[Begin Extract to read]

- Origin: Houston, Texas, United States
- Genres: Celtic Rock, Celtic Punk
- Years active: 2004 - Present
- Label: NFA Recordings
- Members: Patrick Devlin Chad Smalley Kevin Newton
- Past members: Turi Hoiseth Brian Vogel Chris Buckley James Edwards Michael McAloon Eric C. Hughes
- Website: Official Site

= Blaggards =

Celtic rock band from Houston, Texas

Blaggards are an American Celtic rock band from Houston, Texas. The Houston Press has described them as "H-town's heir to the emerald throne of Phil Lynott and Shane MacGowan".

==History==
Blaggards are led by guitarist and singer Patrick Devlin, who grew up in Dublin, Ireland listening to Irish rebel music and heavy metal bands like Black Sabbath and Iron Maiden.

After moving to Houston in 1994, Devlin fronted an Irish rock band called On The Dole for several years before starting Blaggards in July 2004 with bass player Chad Smalley (son of Nobel laureate Richard Smalley), violinist Turi Hoiseth, and drummer Brian Vogel. Hoiseth and Vogel have since left the band, leaving Devlin and Smalley as the only original members.

Blaggards have toured nationally and internationally, and performed at South by Southwest 2008, where they were the only Celtic-based act on the official schedule.

[End Extract to read]
[Begin Given material]

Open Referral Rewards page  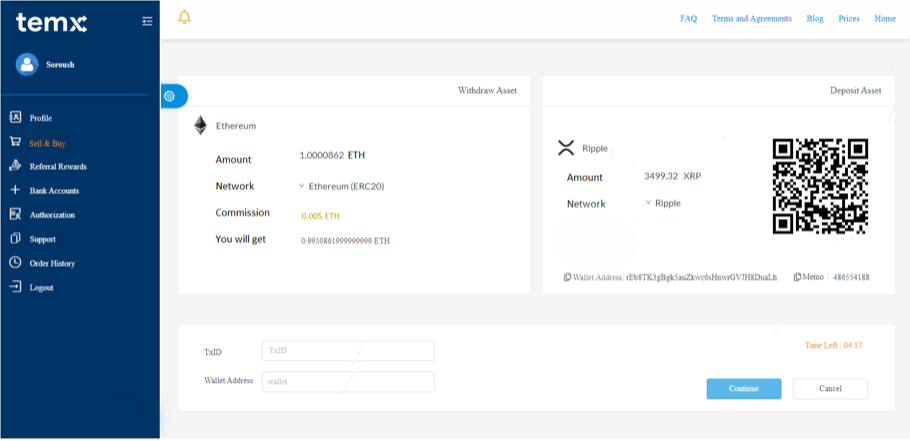point(57,167)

[End Given material]

### The exercise
Name every past member of the band listed in the Blaggards article. The data above has no connection to the Blaggards article.

### Written response
Turi Hoiseth, Brian Vogel, Chris Buckley, James Edwards, Michael McAloon, Eric C. Hughes